Transcriptome analysis enabled by advances in RNA sequencing (RNA-Seq) and computation biology is a powerful tool to identify gene expression differences and correlations with genetic/developmental cues or environmental conditions (Gillman et al. 2019). RNA-Seq uses deep-sequencing technology that provides a far more precise measurement of the levels of transcripts than other methods (Wang et al. 2009). With the above merits and the low cost nowadays, RNA-Seq has been applied in a lot of studies on flowering in Arabidopsis thaliana and soybeans. In this study, we used RNA-Seq to identify transcriptional variations between HX3, a mutated soybean variety, and the transgenic soybean line overexpressing J gene under SD and long day (LD) condition. This is to help identify the expression of flowering-related genes and the possible pathways which resulted in the delayed flowering in the LJ soybean under SD condition.

Materials and Methods

Soybean Genetic Materials

A natural LJ soybean variety Huaxia-3 and a transgenic line (Joe) overexpressing the J gene were used in the study. The transgenic line was Huaxia-3 transformed with the genome version of the J gene from Zhonghuang-24, a cultivar with conventional juvenility (Yue et al. 2017), and served as the control of the LJ variety. The LJ soybean HX3 was untransformed but has the recessive form of the J gene (j). Each sample for RNA-Seq was collected from the unifoliate leaves (V1 developmental stage) from three randomly selected individual plants, under short- and long-day conditions. All the samples were collected about 9 am and immediately frozen in liquid nitrogen and stored at − 80 °C until RNA extraction. The samples were prepared and coded as HX3L, HX3S, JoeS, and JoeL which refer to Huaxia-3 under long day, Huaxia-3 under short day, transgenic line under short day, and transgenic line under long day, respectively.

Phenotypic Evaluation Under Short- and Long-Day Conditions

The LJ soybean HX3 and the transgenic line were grown under SD (12 h light and darkness) and LD conditions (16 h light and 8 h darkness). The seeds were planted in pots (five plants per pot) on the 16th of May 2019 at the Changping Experimental Station of Institute of Crop Sciences, Chinese Academy of Agricultural Sciences, Beijing, China. Under the SD treatment, the seedlings were placed under natural sunshine for 12 h followed by 12 h in darkness from 7:00 AM to 7:00 PM. For LD treatment, daytime was 5:00 AM–9:00 PM (12 h daylight + 4 h artificial light). The experiments were arranged in a complete randomized design with three replications. Flowering time was recorded at the VE-R1 stage (days from emergence to the first open flower) and maturity was recorded at the VE-R7 stage (days from emergence to physiological maturity) as described by Fehr et al. (1971). For phenotypic evaluation, five individual plants were analyzed per each replicate. SPSS software package was used to analyze the phenotypic data (version 19.0; SPSS Institute Ltd., Armonk, NY, USA).

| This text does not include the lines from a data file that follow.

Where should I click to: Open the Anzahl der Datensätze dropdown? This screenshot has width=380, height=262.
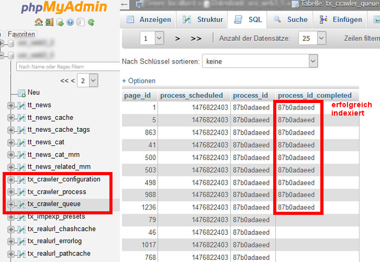pyautogui.click(x=313, y=39)
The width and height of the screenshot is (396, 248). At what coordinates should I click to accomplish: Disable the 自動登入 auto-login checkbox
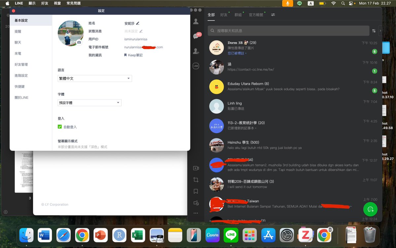coord(60,127)

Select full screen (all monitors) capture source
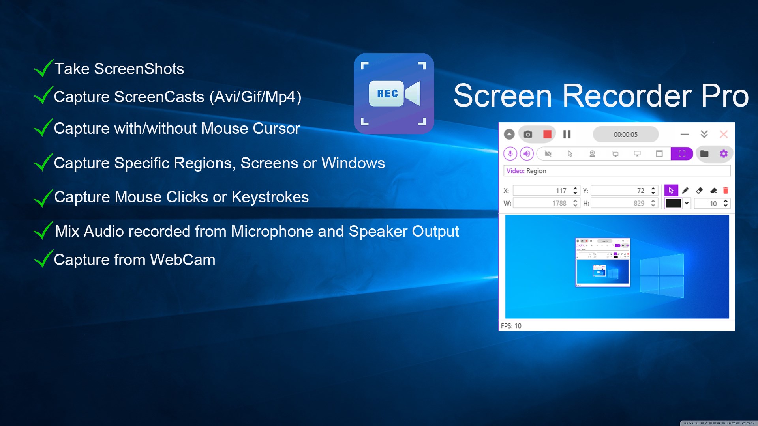point(615,154)
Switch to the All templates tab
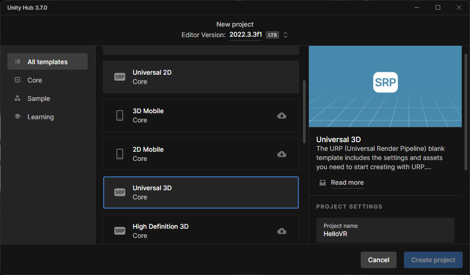Screen dimensions: 470x275 [47, 61]
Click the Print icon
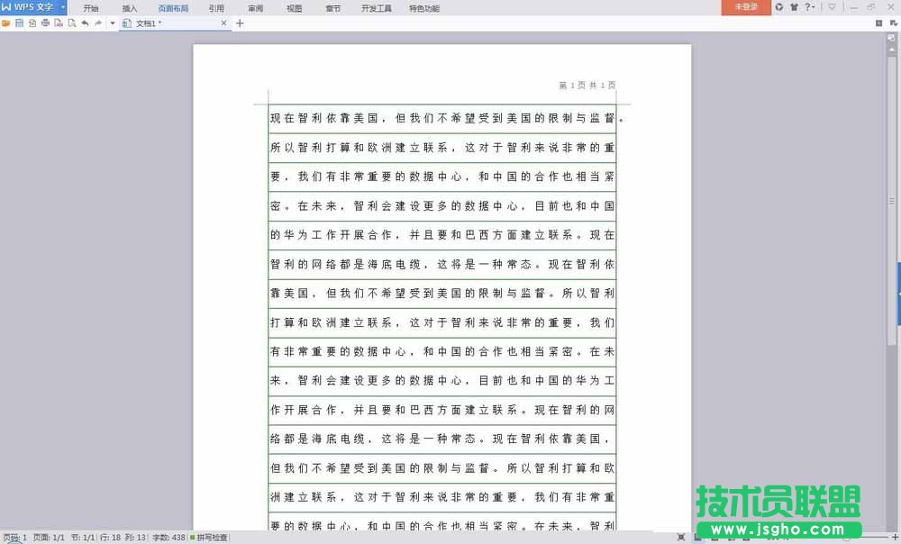The width and height of the screenshot is (901, 544). [x=47, y=23]
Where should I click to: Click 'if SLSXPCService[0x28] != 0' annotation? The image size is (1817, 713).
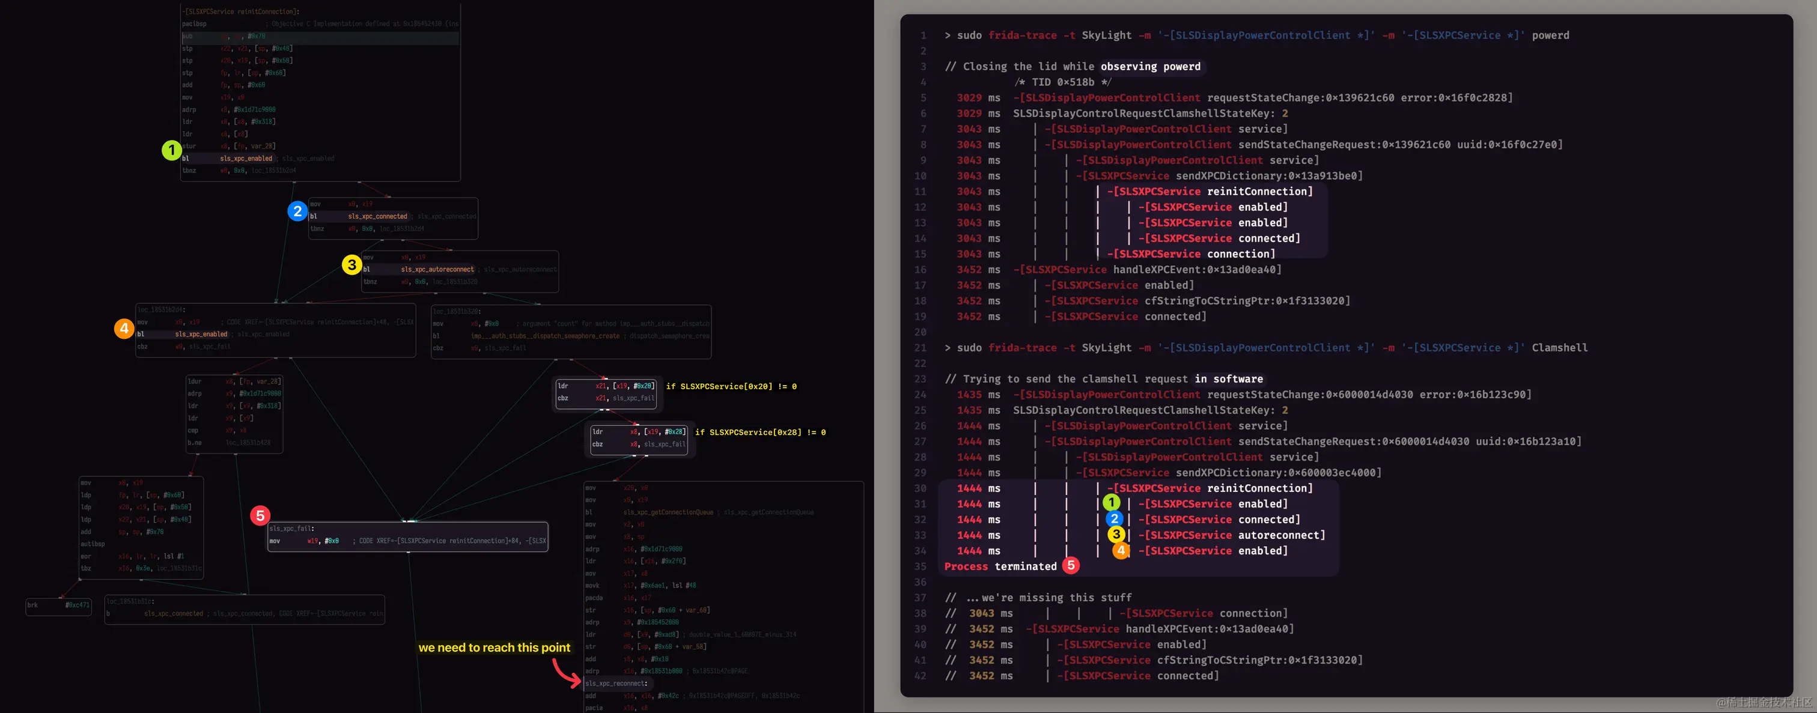tap(760, 432)
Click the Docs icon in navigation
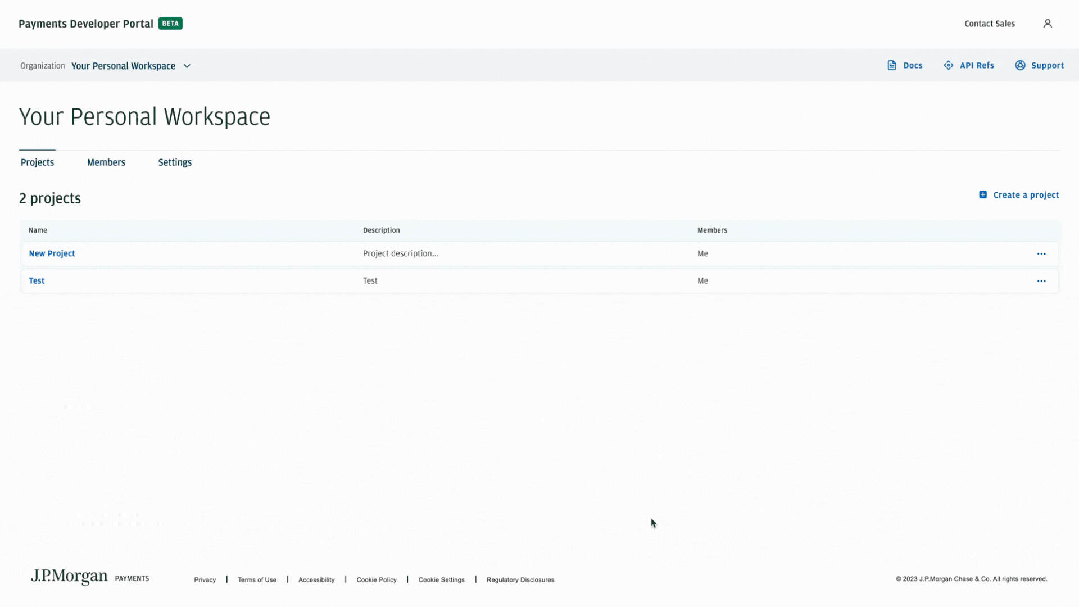 coord(893,65)
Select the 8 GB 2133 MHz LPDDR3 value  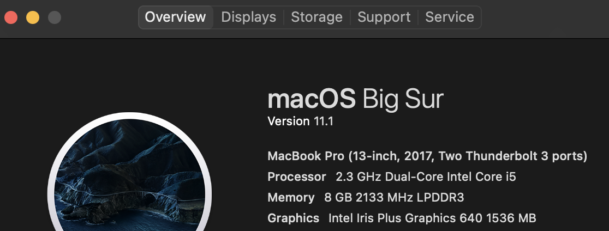click(393, 198)
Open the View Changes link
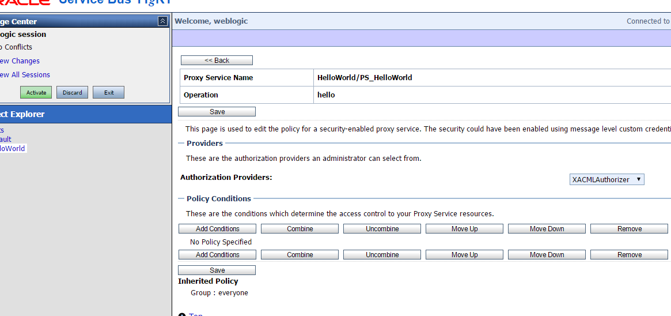 tap(20, 61)
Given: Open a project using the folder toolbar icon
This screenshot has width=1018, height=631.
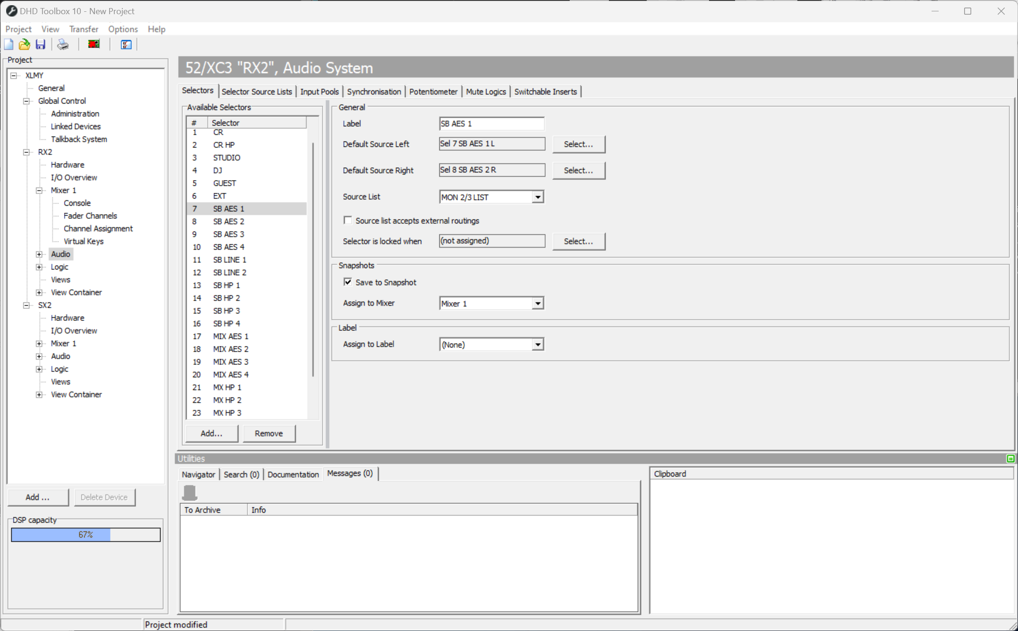Looking at the screenshot, I should (24, 44).
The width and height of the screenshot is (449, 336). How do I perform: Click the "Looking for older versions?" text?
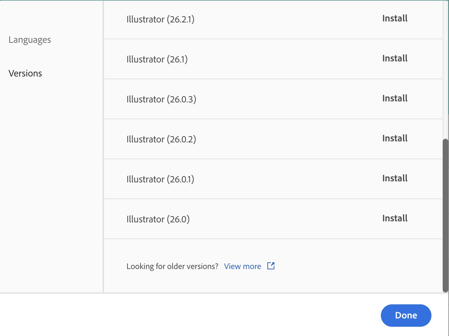(x=172, y=267)
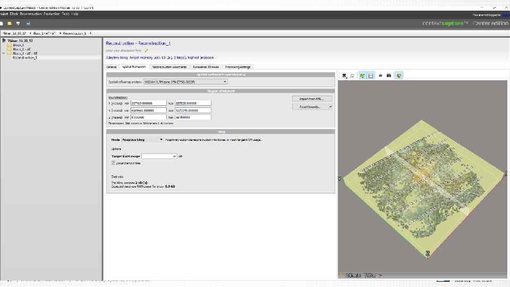Click the pencil icon beside the description field
Image resolution: width=510 pixels, height=287 pixels.
click(146, 50)
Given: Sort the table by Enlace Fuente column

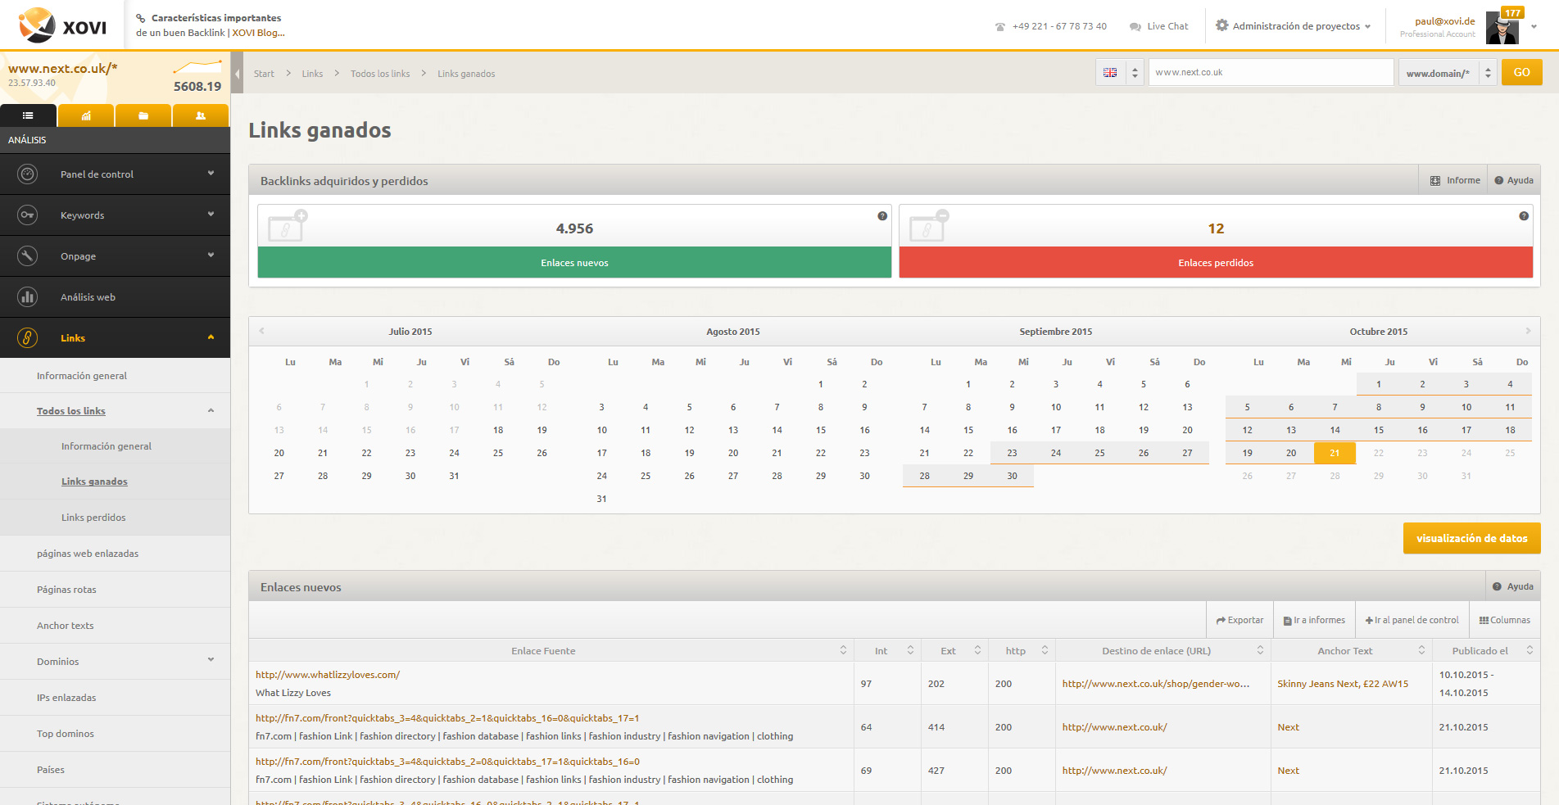Looking at the screenshot, I should 843,651.
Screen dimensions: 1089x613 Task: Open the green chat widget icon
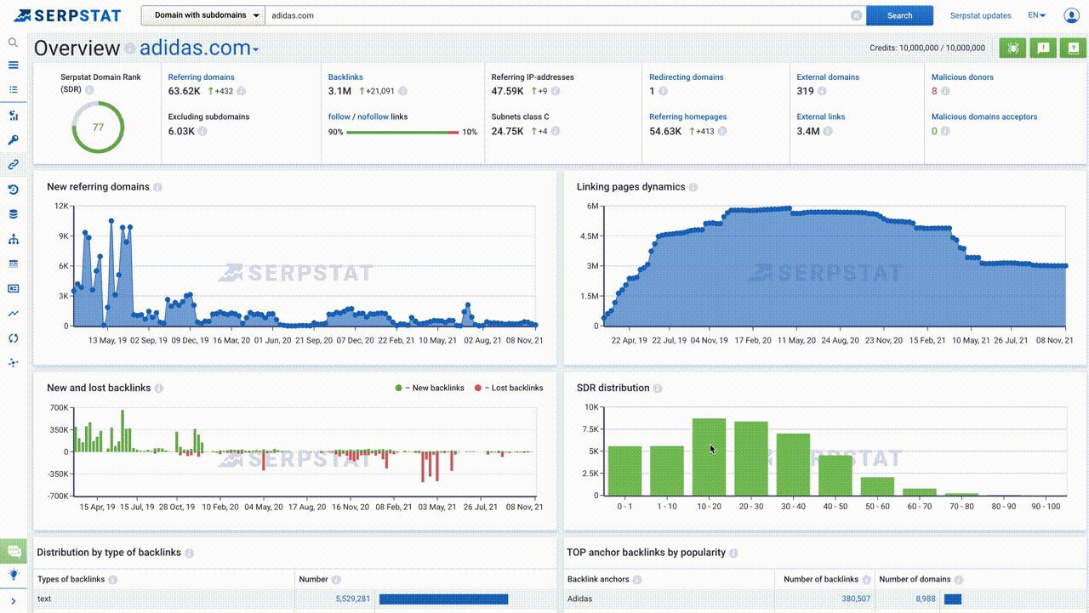click(x=13, y=551)
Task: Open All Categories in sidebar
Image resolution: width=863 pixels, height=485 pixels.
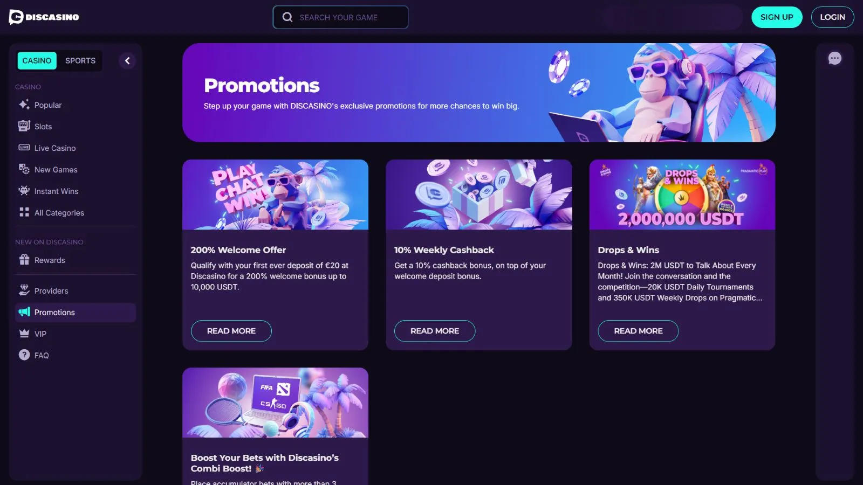Action: (59, 213)
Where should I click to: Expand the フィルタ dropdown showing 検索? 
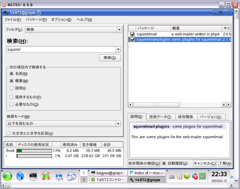(119, 30)
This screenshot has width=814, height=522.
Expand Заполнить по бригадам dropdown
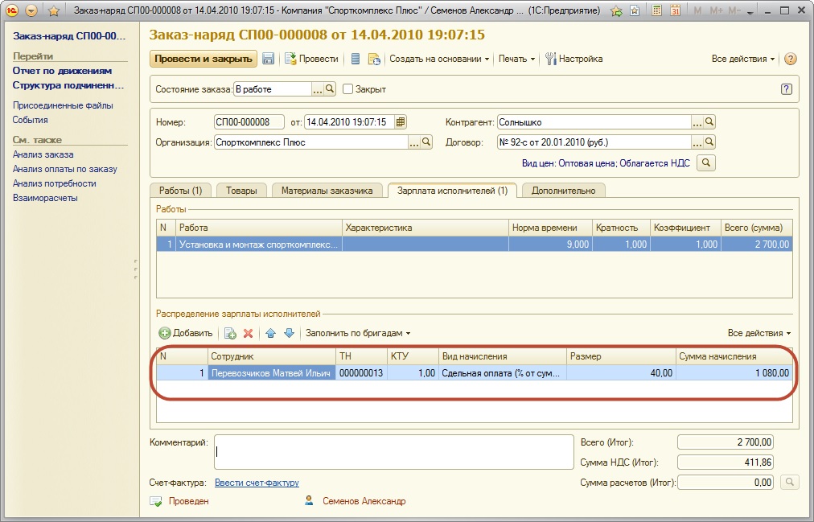tap(358, 333)
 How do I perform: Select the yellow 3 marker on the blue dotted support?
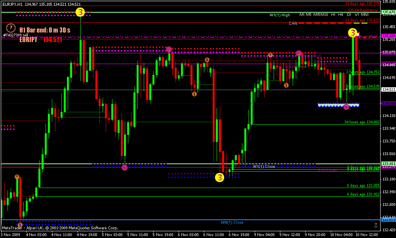point(220,177)
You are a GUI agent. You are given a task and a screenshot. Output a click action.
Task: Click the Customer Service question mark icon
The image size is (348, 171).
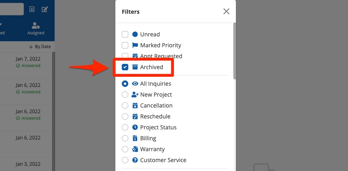pos(135,160)
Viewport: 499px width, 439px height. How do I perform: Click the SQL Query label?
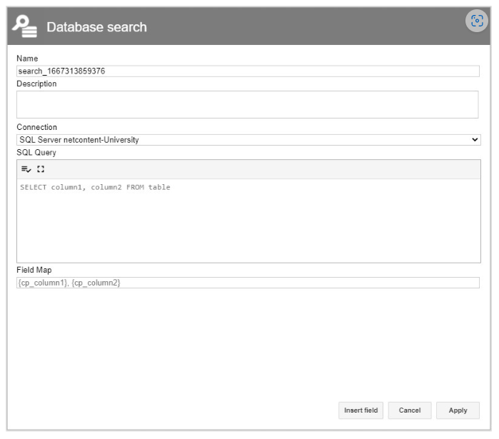click(x=36, y=152)
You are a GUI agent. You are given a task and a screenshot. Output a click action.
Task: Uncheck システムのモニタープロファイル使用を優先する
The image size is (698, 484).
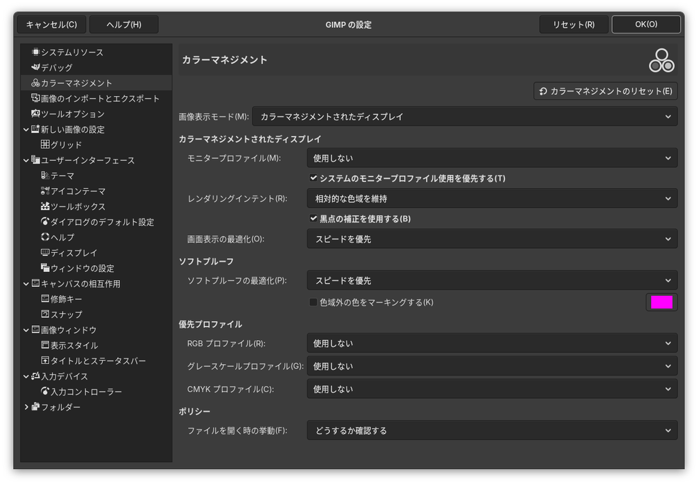coord(314,178)
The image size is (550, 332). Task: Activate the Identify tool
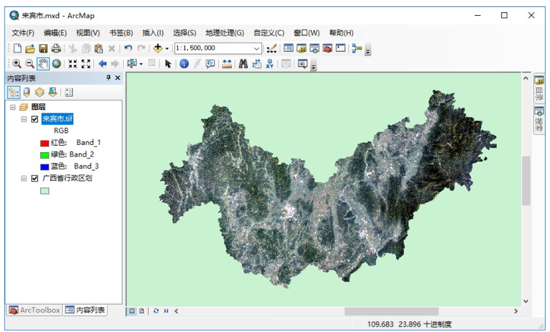(184, 64)
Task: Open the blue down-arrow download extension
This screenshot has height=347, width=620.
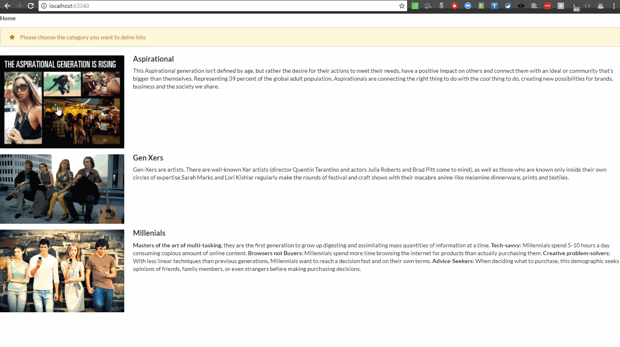Action: (441, 6)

Total RNA Extraction and cDNA Library Construction

Total RNA was isolated using the TRIzol reagent (Invitrogen) according to the manufacturer’s recommendation. RNA degradation and contamination were verified on 1% agarose gels and the purity checked using the Nano Photometer spectrophotometer. The cDNA library construction and sequencing (on an Illumina Hiseq X ten platform, San Diego, CA, USA) were carried out by Novo gene Co., Ltd. (Beijing, China).

Transcriptome Sequencing

The processing of raw reads was accomplished through in-house PERL scripts. This involves pruning raw data by removing some reads containing adaptor sequences, ploy-N-containing reads, and low-quality sequences in order to have clean reads. The quality scores for assessing sequencing accuracy were computed for the clean reads, Q20, Q30, and the GC content. The high-quality clean data was used in all the downstream analyses. The clean reads were mapped to the soybean reference genome sequence using a spliced aligner Tophat 2.0.12 software (Kim et al. 2013). Only reads with a perfect match or one mismatch were further analyzed and annotated based on the reference genome. Add to that, HTSeq v 0.6.1 software (Anders et al. 2015) was used to count the read numbers that were mapped to each gene. The quantification of gene expression levels was estimated by reads per kilobase of transcript per million mapped reads for each gene and log2 transformed (Trapnell et al. 2010). After the alignment of the reads using Cufflinks v2.2.1 (Trapnell et al. 2012), the assembled transcripts were further cleaned using the fragments per kilobase per million mapped reads (FPKM) value > 1. The sequence data sets were deposited at the National Centre for Biotechnology Information (NCBI) Sequence Read Archive (SRA) repository, [http://www.ncbi.nlm.nih.gov/sra with the accession PRJNA663421].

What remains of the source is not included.